====== Text segment ======

I don't advocate you pay a penny toward your MS, not until you've been through several rounds of alpha reader edits, critique partners' feedback, beta readers and more beta readers.
Because they'll see things you miss, quite frankly.
I can't spell embarrassed. I misspelled it again, just now, but the auto-correct caught it. In a Word doc that's 84K, it simply states: "You have too many errors" to find and identify them all. It gives up.
You've read the Amazon reviews: "This was so full of grammatical errors I couldn't continue reading."
Mine was a bit better than that, but even when I was a newspaper reporter, I relied -- yep, relied -- on copy editors to catch those kinds of mistakes.
Weslee caught so much I'd missed. I apparently love ellipses, incorrect em-dashes, can't spell embarrassed, and don't know when or how to hyphenate. This makes sense.
As newspaper editor, I won't say we NEVER used these forms of punctuation but...we certainly stayed away from them, sort of like the plague. Or COVID-19. The one we did use, hyphenation, I always had my handy AP Style Book nearby.
But there's no AP Style Book entry for dragonslayer -- one word? Or hyphenated -- dragon-slayer? Or two words, dragon slayer? What about dragon scale armor? Or dragon-scale armor?
Weslee was fantastic, patient and encouraging, to boot. Weslee went over the entire MS twice, in a timely fashion, and now it looks professional as I'm sending it out to agents to query. I've already had two requests, which I'm convinced is in no small part due to Weslee's attention.
And I have to thank Fraser Weir, self-published author of More Things in Heaven and Earth, and founder / administrator of Facebook group, Author Critique and Beta Readers. It's a fantastic, supportive group for authors looking for feedback on their MSs. He ran the FB contest, and I can't thank him enough for being so supportive of new, budding authors.

======

#### Actions to take
1: In the post on manuscript editing, change "AP Style Book" to "Chicago Manual of Style" in the passage starting at "Mine was a bit" and ending at "Or dragon-scale armor?", and give that passage.
2: According to the post on manuscript editing, how many times did Weslee go over the entire MS?
You won't need the entries.

====== Extracted material ======

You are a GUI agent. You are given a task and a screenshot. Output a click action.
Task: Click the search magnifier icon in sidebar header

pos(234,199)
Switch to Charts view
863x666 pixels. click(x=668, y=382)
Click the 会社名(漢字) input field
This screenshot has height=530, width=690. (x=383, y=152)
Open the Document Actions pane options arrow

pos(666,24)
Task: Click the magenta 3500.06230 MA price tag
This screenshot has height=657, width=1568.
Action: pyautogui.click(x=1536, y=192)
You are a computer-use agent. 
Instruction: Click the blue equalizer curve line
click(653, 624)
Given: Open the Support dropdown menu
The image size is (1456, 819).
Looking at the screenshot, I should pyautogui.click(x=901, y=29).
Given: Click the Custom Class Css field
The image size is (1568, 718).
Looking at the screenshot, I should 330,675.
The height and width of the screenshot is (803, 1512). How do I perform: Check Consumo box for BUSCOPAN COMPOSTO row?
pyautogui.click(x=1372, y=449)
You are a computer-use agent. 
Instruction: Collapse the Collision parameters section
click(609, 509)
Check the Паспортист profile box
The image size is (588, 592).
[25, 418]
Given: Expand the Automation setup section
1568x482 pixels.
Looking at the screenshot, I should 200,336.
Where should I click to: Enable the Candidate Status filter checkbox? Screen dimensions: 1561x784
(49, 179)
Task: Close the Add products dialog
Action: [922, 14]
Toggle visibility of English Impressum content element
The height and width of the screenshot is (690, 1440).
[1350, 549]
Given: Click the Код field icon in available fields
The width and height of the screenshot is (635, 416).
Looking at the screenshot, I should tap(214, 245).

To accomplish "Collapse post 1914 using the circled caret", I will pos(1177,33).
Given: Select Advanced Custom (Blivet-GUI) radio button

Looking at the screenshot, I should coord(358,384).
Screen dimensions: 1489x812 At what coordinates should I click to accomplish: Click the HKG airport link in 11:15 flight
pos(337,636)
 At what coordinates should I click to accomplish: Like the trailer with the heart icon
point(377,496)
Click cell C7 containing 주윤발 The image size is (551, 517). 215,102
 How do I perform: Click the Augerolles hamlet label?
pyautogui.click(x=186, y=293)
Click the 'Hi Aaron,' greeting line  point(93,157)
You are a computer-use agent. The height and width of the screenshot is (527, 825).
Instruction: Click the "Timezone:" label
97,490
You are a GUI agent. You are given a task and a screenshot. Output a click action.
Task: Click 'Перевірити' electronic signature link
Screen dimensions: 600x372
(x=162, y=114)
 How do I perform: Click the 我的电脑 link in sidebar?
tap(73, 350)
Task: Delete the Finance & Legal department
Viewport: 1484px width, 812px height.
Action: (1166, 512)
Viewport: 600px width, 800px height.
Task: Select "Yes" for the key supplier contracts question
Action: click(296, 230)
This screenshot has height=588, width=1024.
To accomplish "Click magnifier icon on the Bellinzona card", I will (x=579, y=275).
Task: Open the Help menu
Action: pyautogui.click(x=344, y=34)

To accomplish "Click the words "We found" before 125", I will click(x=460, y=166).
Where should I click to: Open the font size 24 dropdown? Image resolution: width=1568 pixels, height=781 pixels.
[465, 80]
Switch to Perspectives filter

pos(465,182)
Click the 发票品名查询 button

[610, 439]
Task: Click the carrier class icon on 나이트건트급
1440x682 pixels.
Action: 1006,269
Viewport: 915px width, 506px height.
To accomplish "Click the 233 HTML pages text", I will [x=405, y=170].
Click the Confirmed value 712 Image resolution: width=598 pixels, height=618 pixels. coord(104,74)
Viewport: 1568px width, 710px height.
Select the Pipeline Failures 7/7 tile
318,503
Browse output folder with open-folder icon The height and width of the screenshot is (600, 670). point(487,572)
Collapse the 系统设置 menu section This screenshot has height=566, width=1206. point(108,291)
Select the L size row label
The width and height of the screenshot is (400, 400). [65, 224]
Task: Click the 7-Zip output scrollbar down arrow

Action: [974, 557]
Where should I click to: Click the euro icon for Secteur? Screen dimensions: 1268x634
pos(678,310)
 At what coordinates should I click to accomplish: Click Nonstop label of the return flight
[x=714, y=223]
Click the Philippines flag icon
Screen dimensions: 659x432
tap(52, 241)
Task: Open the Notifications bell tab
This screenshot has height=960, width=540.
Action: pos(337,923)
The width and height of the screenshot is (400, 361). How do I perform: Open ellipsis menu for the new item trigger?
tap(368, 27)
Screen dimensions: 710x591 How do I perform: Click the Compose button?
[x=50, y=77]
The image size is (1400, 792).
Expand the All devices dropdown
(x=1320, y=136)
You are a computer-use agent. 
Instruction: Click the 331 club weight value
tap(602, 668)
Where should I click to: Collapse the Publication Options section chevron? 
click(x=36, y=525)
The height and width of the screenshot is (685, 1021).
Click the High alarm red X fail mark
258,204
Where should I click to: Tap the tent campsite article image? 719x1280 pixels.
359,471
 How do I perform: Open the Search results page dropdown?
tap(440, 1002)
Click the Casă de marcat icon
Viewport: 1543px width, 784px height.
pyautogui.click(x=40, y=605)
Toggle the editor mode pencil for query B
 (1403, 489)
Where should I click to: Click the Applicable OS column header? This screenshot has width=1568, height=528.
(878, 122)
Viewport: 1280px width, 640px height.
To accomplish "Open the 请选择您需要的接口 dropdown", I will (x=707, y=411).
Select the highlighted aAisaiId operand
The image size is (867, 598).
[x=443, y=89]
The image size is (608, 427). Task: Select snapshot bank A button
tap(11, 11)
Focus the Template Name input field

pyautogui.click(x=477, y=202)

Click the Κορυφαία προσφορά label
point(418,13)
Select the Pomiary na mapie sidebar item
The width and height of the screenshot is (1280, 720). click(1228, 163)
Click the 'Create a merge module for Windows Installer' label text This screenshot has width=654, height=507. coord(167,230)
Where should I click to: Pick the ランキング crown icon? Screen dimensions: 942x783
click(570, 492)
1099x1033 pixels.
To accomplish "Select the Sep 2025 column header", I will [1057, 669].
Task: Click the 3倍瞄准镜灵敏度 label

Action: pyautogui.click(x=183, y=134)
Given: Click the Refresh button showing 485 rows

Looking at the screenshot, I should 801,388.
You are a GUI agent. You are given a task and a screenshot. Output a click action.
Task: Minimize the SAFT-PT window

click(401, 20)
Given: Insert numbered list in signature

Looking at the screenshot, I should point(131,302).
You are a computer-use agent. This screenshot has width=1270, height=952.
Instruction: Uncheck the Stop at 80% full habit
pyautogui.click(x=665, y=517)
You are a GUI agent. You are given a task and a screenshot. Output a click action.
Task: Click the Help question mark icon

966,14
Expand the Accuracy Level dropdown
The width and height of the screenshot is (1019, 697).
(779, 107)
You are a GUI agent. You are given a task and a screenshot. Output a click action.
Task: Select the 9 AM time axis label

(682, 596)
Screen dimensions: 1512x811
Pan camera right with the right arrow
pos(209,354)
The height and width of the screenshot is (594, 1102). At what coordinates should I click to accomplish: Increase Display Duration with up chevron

======

#### Answers to the tasks
1:
Mine was a bit better than that, but even when I was a newspaper reporter, I relied -- yep, relied -- on copy editors to catch those kinds of mistakes.
Weslee caught so much I'd missed. I apparently love ellipses, incorrect em-dashes, can't spell embarrassed, and don't know when or how to hyphenate. This makes sense.
As newspaper editor, I won't say we NEVER used these forms of punctuation but...we certainly stayed away from them, sort of like the plague. Or COVID-19. The one we did use, hyphenation, I always had my handy Chicago Manual of Style nearby.
But there's no Chicago Manual of Style entry for dragonslayer -- one word? Or hyphenated -- dragon-slayer? Or two words, dragon slayer? What about dragon scale armor? Or dragon-scale armor?

2: Twice.